▶ [Problems to work on]
**A)** In the appeal opinion, reproduce the passage starting with "This appeal presents" and going on through "of alcoholic liquor.", swapping "noncommercial supplier" for "private host".
**B)** According to the appeal opinion, what injury did the plaintiff suffer when he was struck?
**C)** Carry the appeal opinion on from its last sentence.

— start Document passage —

APPEAL from the Circuit Court of Cook County; the Hon. LOUIS J. GILIBERTO, Judge, presiding.


This appeal presents the question as to whether Illinois recognizes a common law negligence action against a noncommercial supplier of alcoholic liquor.

In count II of plaintiff's third amended complaint, it is alleged in substance that defendant served alcoholic liquor to the guests at a party in her home — including defendant Glen Begouin, a minor, who became intoxicated and struck plaintiff, causing the loss of his sight in one eye. Additionally, this count alleged that Rubin knew when she served Begouin that "he was an individual of violent propensities likely to injure others when intoxicated."

Rubin moved to dismiss count II, asserting that it failed to state a cause of action, *fn1 and in its order granting the motion the trial court also denied a request of plaintiff to further amend his complaint on the basis that no facts could be asserted to state a cause of action for dispensing liquor by a private individual. This appeal followed.


In the consideration of a motion to dismiss, the allegations of fact in the complaint are taken as true (Skinner v. Reed-Prentice Division Package Machinery Co. (1977), 70 Ill.2d 1, 374 N.E.2d 437, cert. denied (1978), 436 U.S. 946, 56 L.Ed.2d 787, 98 S.Ct. 2849) and, in determining the propriety of such a dismissal, we are concerned only with the questions of law presented by the pleadings (Fancil v. Q.S.E. Foods, Inc. (1975), 60 Ill.2d 552, 328 N.E.2d 538).

The question of law presented by the parties here is whether a noncommercial supplier (as opposed to a dramshop) can be held liable under common law negligence for the service of alcoholic liquor to an intoxicated minor who subsequently injures a third party.

Historically, our supreme court has recognized that the common law gave no cause of action in negligence for the mere sale or gift of intoxicating liquor to the ordinary man. (Howlett v. Doglio (1949), 402 Ill. 311, 83 N.E.2d 708.) To the same effect are Schulte v. Schleeper (1904), 210 Ill. 357, 71 N.E. 325, and Meidel v. Anthis (1874), 71 Ill. 241, wherein the court stated that the Dramshop Act conferred remedies unknown to the common law against persons who may have caused the intoxication. As stated in Cruse v. Aden (1889), 127 Ill. 231, 234, 20 N.E. 73, 74:

"It was not a tort, at common law, to either sell or give intoxicating liquor to `a strong and able-bodied man,' and it can be said safely, that it is not anywhere laid down in the books that such act was ever held, at common law, to be culpable negligence, that would impose legal liability for damages upon the vendor or donor of such liquor."

— end Document passage —
— start Supplied entries —

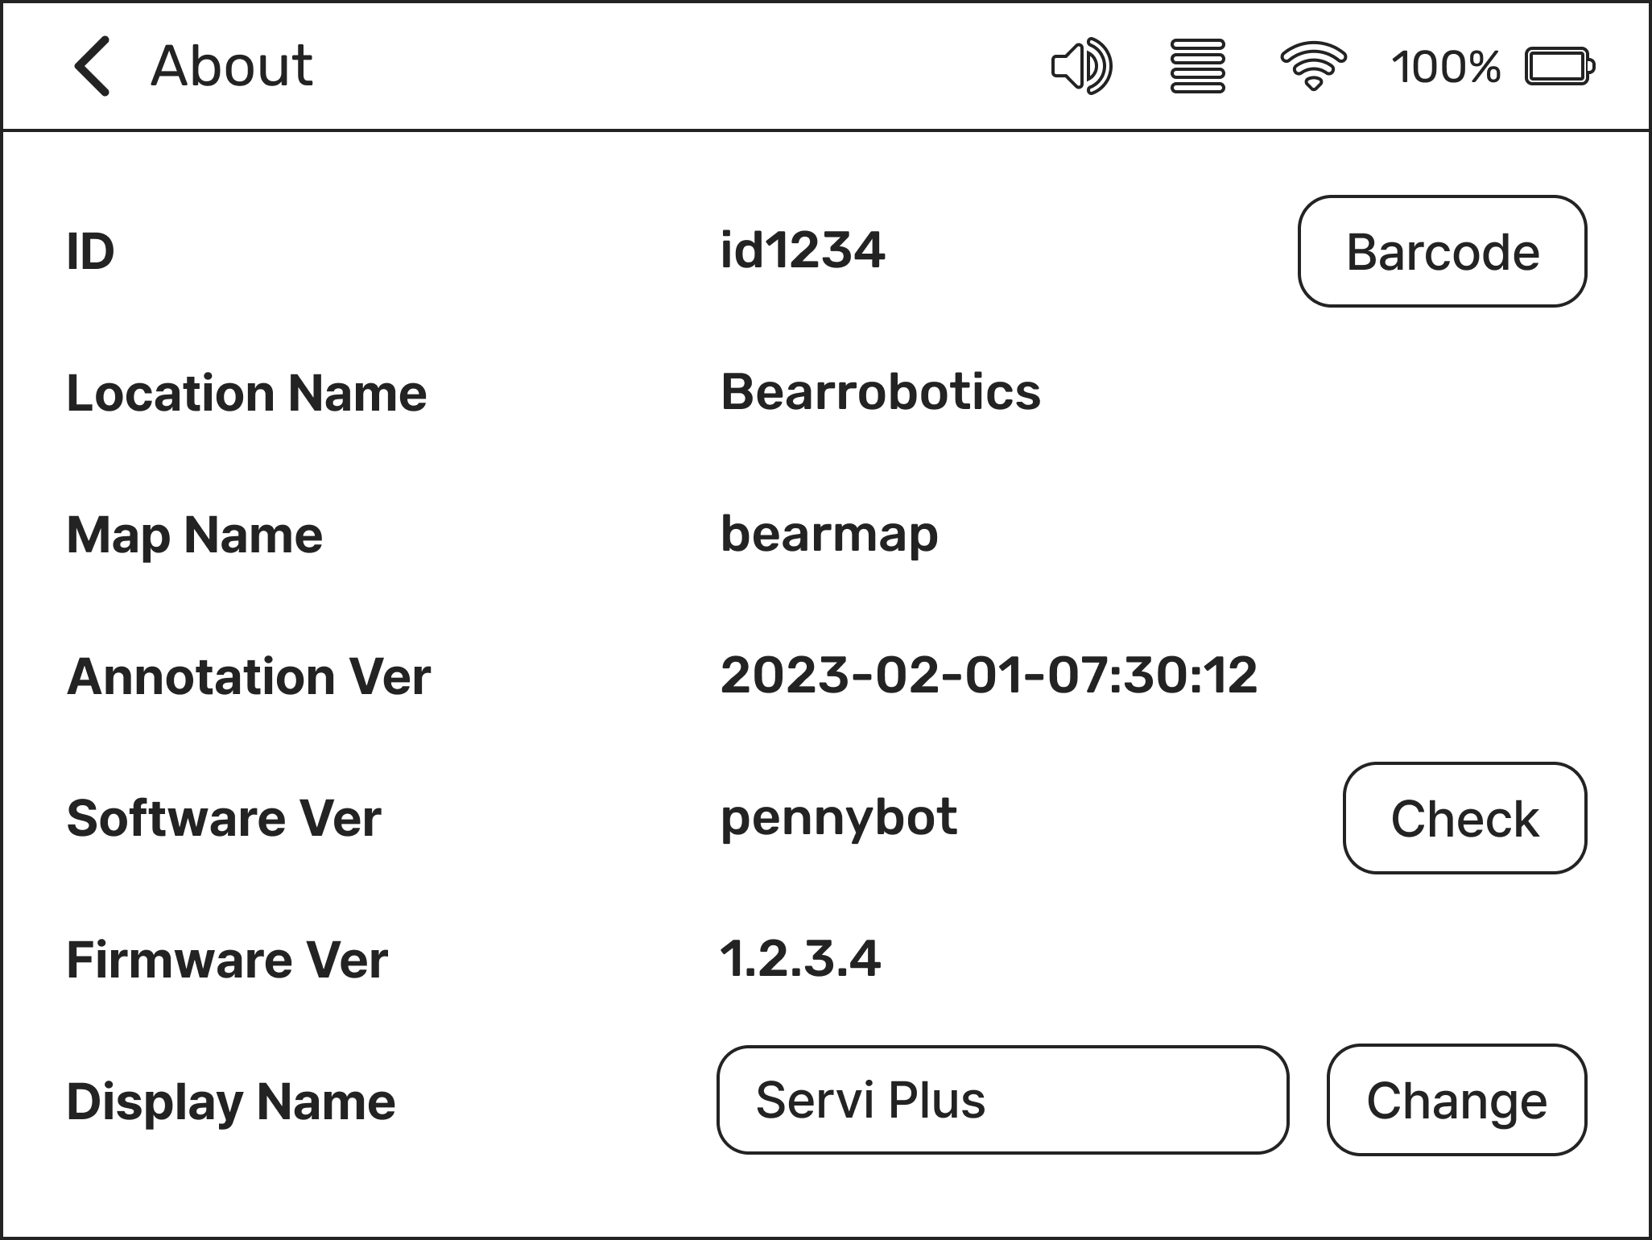Tap the battery status icon

coord(1559,66)
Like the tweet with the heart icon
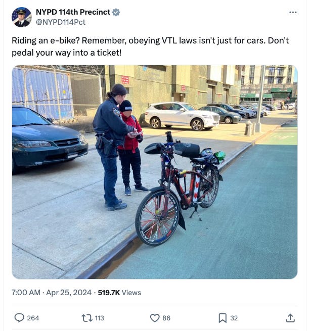This screenshot has width=309, height=331. (x=155, y=318)
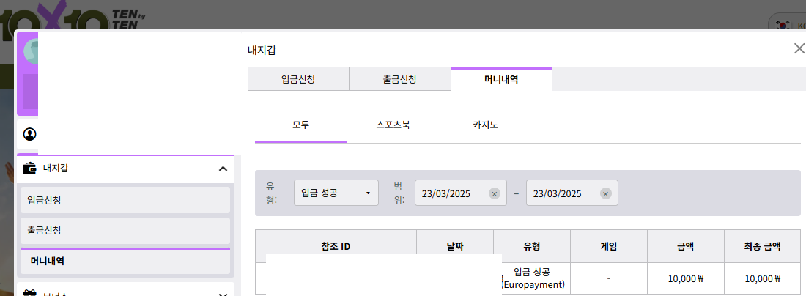The image size is (806, 296).
Task: Click the gift icon for the bonus section
Action: tap(30, 292)
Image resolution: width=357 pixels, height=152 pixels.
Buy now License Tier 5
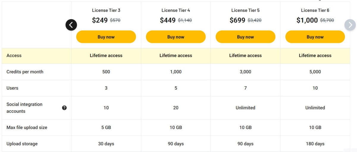(x=245, y=37)
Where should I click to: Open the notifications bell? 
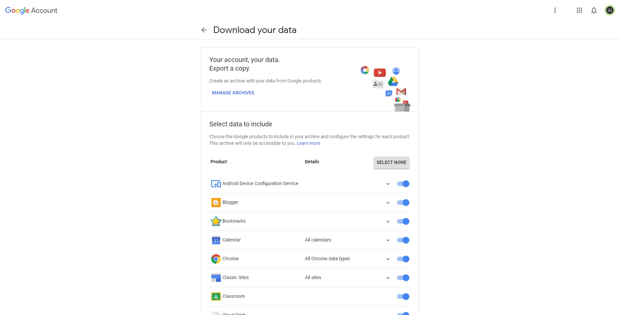click(594, 10)
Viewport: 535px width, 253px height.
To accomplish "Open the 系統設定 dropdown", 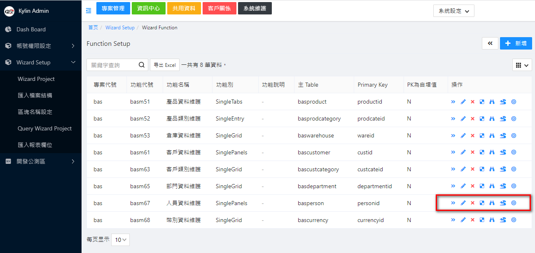I will point(453,11).
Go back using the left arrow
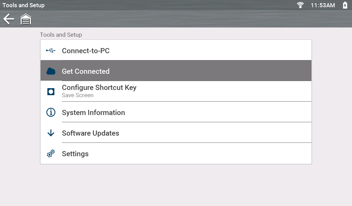This screenshot has height=206, width=352. pyautogui.click(x=9, y=19)
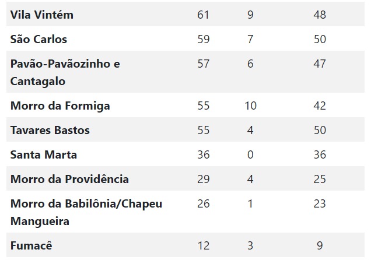Click the Santa Marta row label
This screenshot has height=260, width=371.
click(44, 155)
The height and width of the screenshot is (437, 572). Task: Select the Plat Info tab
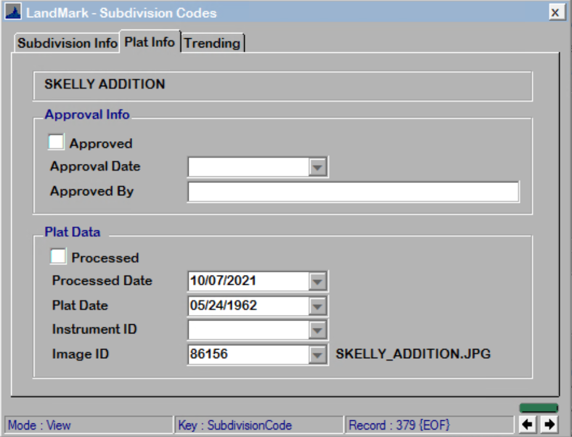coord(151,43)
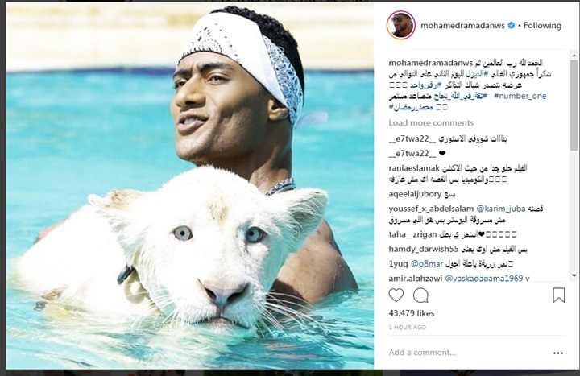Viewport: 580px width, 376px height.
Task: Click the comments scrollbar thumb
Action: click(574, 105)
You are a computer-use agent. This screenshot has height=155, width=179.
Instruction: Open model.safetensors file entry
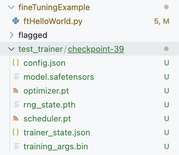(x=59, y=77)
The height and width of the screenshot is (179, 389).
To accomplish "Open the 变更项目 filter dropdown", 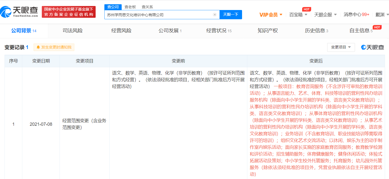I will point(341,47).
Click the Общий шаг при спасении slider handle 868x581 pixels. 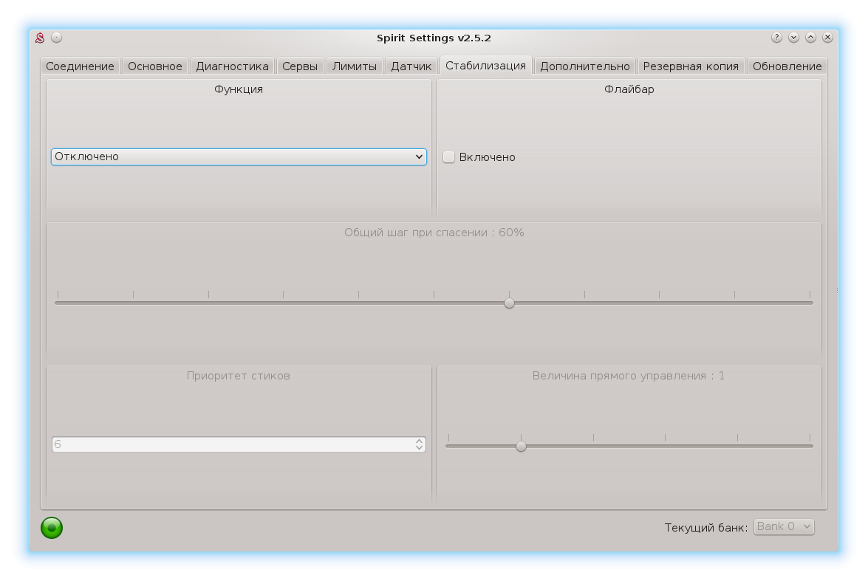[509, 303]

— end Supplied entries —

▶ [Responses for each task]
**A)**
This appeal presents the question as to whether Illinois recognizes a common law negligence action against a private host of alcoholic liquor.

**B)** He lost the sight in one eye.

**C)**
More recently, in Miller v. Moran (1981), 96 Ill. App.3d 596, 421 N.E.2d 1046, this court held a social host should not be held liable in negligence to a third party injured when the automobile she was driving was struck by one driven by an intoxicated person who had been served liquor by the host. The court stated:

"[I]f any such liability is to be established it should be done by the legislature. That position is in accord with the position Illinois courts> have taken in the expansion of the Dramshop Act (Cunningham [v. Brown (1961), 22 Ill.2d 23, 174 N.E.2d 153]; Graham v. General U.S. Grant Post No. 2665, V.F.W., (1969), 43 Ill.2d 1, 248 N.E.2d 657) and on expansion of the common law (Richardson [v. Ansco, Inc. (1979), 75 Ill. App.3d 731, 394 N.E.2d 801]). * * * [W]e agree with the court's statement in Olsen [v. Copeland]:

`A change in the law which has the power to so deeply affect social and business relationships should only be made after a thorough analysis of all the relevant considerations. * * * The type of analysis required is best conducted by the legislature using all of the methods it has available to it to invite public participation.' 90 Wis.2d 483, 491, 280 N.W.2d 178, 181.

Another factor which compels us to exercise judicial restraint is that any common law liability we create would be unlimited. Dramshops are subject to civil liability for each occurrence which cannot exceed $35,000. (Ill. Rev. Stat. 1979, ch. 43, par. 135.) Thus, we would be exposing persons who make no profit from their service of alcohol to much greater liability than the legislature has seen fit to expose dramshops.

Further, as we have noted above, the problem is not one of adequate remedies for an injured plaintiff, as an injured plaintiff can sue the intoxicated driver. We believe that whether to provide additional remedies is a legislative rather than judicial question." 96 Ill. App.3d 596, 600-01.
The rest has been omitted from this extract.